ABSTRACT
Escherichia coli is overrepresented in all bloodstream infections (BSIs) series, mostly associated with a few clonal lineages. Its population structure has been analyzed but the dynamics remains to be fully understood. We analyze the dynamics of E. coli-BSIs in a sample of 649 isolates, representing all 7165 E. coli BSI episodes recorded in a tertiary hospital (1996-2016) according to clonal identification (phylogenetic groups/subgroups, STc131 subclades), antibiotic susceptibility (13 antibiotics), and virulence-associated genes (VAGs, 29 genes).

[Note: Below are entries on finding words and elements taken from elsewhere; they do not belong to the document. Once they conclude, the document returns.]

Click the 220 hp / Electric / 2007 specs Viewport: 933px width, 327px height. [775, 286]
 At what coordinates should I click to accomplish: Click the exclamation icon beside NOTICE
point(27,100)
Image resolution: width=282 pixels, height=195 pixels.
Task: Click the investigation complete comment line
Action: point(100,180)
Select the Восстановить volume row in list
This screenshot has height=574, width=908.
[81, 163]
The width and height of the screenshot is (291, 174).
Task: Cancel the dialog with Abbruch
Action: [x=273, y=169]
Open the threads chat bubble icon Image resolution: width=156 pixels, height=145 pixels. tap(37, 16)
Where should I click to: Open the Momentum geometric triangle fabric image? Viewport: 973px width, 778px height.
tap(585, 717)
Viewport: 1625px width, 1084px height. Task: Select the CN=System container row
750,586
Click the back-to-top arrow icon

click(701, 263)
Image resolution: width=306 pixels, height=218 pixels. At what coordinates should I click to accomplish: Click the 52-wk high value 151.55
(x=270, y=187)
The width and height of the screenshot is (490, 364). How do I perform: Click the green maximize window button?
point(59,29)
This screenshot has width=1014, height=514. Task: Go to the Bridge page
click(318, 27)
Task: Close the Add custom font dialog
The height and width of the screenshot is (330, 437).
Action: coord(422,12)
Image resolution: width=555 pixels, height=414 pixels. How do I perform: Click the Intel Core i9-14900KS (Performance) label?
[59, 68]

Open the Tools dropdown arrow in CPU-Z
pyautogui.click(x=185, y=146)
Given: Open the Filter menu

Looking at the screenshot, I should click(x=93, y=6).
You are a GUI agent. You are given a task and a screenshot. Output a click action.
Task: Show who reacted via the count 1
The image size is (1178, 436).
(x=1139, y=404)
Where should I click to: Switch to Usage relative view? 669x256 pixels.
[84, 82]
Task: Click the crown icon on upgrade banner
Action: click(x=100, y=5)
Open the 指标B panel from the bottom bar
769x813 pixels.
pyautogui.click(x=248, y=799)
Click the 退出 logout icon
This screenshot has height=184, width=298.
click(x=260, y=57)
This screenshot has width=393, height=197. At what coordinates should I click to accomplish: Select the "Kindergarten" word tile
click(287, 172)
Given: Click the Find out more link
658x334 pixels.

Patient data were obtained from the laboratory system and clinical charts. The incidence of BSI-EC doubled from 1996 to 2016 (5.5 to 10.8 BSI episodes/1000 hospitalizations). Intertwined waves of community-acquired (CA) and hospital-acquired isolates (HA) episodes of both B2 and non-B2 phylogroups, occurred until B2 overtook non-B2 BSI episodes. ST131 contributed to increasing the B2 rates, but only transiently altered the population structure. B2 isolates predominates (53%), overrepresented by subgroups B2-I (STc131), B2-II, B2-IX, and B2-VI (25%, 25%, 14%, and 9%). We observed a remarkable increase only for B2-I-STc131 (C1/C2 subclades), a decreasing trend for phylogroup D, and oscillations for other B2 subgroups throughout the years. According to VAG patterns, B2 strains exhibit a population structure compatible with the niche specialization theory. A reservoir of B2 and non-B2 strains represented in human microbiota, flows from the community to the hospital and vice-versa, where they can either be selected or coexist. The increase of BSI is determined by waves of CA that predate the amplification of HA episodes of both B2 and non-B2 phylogroups in various time periods, influenced by FQR and microbiota composition.
IMPORTANCE The gut microbiota is an important reservoir for bacteria that cause extraintestinal infections including sepsis, which is the third cause of mortality in Western countries and one of the Global Health threads recognized by the WHO since 2017. Most of the bloodstream infections (BSI) and UTIs due to Escherichia coli strains originate in the gut microbiota and belong to the phylogenetic group B2. Most B2 strains recovered from BSI infections are clonal lineages predominant in fecal isolates, often associated with outbreaks. Our study analyzes the long-term dynamics of B2 E. coli subtypes and reveals waves of different E.coli lineages including pandemic clones that emerge periodically and are established in the intestinal microbiota afterward. It also reflects that clonal amplifications in the community predates the clonal increases in hospitals which may favor the acquisition of antibiotic resistance in health centers and further dissemination of well adapted clones that become multidrug resistant.
Competing Interest Statement
The authors have declared no competing interest.